CamShift Dataset

Abstract

Autonomous vehicles often have varying camera sensor setups, which is inevitable due to restricted placement options for different vehicle types. Training a perception model on one particular setup and evaluating it on a new, different sensor setup reveals the so-called cross-sensor domain gap, typically leading to a degradation in accuracy. In this paper, we investigate the impact of the cross-sensor domain gap on state-of-the-art 3D object detectors. To this end, we introduce CamShift, a dataset inspired by nuScenes and created in CARLA to specifically simulate the domain gap between subcompact vehicles and sport utility vehicles (SUVs). Using CamShift, we demonstrate significant cross-sensor performance degradation, identify robustness dependencies on model architecture, and propose a data-driven solution to mitigate the effect. On the one hand, we show that model architectures based on a dense Bird’s Eye View (BEV) representation with backward projection, such as BEVFormer, are the most robust against varying sensor configurations. On the other hand, we propose a novel data-driven sensor adaptation pipeline based on neural rendering, which can transform entire datasets to match different camera sensor setups. Applying this approach improves performance across all investigated 3D object detectors, mitigating the cross-sensor domain gap by a large margin and reducing the need for new data collection by enabling efficient data reusability across vehicles with different sensor setups.

# Data extract
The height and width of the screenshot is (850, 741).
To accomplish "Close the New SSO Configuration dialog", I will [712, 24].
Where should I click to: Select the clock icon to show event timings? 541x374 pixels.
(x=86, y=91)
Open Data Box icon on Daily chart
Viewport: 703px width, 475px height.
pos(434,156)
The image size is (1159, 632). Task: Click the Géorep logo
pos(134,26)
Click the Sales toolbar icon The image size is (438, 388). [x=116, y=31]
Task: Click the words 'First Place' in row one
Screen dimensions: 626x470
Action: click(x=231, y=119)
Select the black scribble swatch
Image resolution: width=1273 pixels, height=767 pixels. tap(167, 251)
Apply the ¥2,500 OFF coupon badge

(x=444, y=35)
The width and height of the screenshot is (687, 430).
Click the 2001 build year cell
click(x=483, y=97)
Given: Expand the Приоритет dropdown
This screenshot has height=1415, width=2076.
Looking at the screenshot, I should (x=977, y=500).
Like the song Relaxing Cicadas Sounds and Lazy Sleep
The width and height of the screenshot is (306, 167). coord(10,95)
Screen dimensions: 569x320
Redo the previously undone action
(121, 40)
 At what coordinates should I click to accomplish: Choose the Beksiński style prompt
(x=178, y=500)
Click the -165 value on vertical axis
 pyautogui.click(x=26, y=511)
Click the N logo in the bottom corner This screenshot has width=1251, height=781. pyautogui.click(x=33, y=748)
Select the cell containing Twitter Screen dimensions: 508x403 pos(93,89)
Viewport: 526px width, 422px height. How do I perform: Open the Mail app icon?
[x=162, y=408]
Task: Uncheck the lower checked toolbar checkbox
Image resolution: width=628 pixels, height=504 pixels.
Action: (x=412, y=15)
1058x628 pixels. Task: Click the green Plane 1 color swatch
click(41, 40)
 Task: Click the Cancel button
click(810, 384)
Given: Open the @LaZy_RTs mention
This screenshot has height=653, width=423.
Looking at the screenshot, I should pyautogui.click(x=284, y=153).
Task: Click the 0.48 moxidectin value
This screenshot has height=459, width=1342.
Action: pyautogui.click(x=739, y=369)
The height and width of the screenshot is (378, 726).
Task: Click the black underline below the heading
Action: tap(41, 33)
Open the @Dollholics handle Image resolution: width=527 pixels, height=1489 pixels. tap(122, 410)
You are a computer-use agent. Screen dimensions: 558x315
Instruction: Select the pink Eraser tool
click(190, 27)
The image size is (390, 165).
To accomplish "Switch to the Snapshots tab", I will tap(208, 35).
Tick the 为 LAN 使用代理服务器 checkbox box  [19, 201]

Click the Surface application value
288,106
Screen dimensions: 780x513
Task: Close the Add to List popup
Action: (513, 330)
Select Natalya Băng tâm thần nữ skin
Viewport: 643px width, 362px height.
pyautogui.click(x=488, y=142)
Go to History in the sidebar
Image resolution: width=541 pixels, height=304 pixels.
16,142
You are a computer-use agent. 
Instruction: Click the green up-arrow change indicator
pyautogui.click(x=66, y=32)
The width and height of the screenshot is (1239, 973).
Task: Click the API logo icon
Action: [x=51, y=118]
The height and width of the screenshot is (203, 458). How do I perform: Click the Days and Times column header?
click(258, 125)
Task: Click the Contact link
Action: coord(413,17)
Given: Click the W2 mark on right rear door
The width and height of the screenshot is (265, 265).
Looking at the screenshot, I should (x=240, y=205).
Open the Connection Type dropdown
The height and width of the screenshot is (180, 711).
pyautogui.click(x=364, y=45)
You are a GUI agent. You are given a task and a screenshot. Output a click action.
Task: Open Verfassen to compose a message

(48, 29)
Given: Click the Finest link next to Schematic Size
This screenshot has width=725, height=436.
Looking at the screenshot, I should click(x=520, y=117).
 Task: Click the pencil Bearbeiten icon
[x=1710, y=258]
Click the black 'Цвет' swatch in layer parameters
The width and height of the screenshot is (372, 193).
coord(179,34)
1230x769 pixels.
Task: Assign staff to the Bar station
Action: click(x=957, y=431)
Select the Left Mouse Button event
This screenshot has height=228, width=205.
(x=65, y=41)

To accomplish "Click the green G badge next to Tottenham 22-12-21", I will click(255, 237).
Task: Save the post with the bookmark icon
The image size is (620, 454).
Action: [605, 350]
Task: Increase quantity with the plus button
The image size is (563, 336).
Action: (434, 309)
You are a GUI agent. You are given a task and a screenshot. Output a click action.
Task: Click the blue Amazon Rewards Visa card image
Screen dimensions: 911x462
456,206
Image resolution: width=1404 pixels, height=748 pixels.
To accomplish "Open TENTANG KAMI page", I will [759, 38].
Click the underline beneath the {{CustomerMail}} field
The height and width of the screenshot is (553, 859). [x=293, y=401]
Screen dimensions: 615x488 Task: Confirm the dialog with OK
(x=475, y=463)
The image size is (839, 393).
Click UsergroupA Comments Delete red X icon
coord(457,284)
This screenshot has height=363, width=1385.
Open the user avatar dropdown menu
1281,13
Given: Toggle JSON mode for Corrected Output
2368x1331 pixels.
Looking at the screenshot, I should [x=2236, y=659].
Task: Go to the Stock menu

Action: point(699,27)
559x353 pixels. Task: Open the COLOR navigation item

# Directions
Can you turn the paragraph of the CamShift abstract that begins "Autonomous vehicles often have varying camera sensor setups" into a short bulleted list that keeps its main facts?

# Result of the task
- Autonomous vehicles often have different camera setups because placement options vary by vehicle type.
- A perception model trained on one setup and evaluated on another suffers from a cross-sensor domain gap, which typically lowers accuracy.
- The paper studies how this gap affects state-of-the-art 3D object detectors.
- It introduces CamShift, a dataset inspired by nuScenes and built in CARLA. CamShift simulates the gap between subcompact vehicles and SUVs.
- CamShift shows significant cross-sensor performance degradation and that robustness depends on model architecture.
- Dense Bird's Eye View (BEV) architectures with backward projection, such as BEVFormer, are the most robust to varying sensor configurations.
- The paper proposes a sensor adaptation pipeline based on neural rendering that transforms entire datasets to match different camera setups.
- The pipeline improves performance for all tested detectors and greatly reduces the domain gap. It also reduces the need to collect new data by letting data be reused across vehicles with different sensor setups.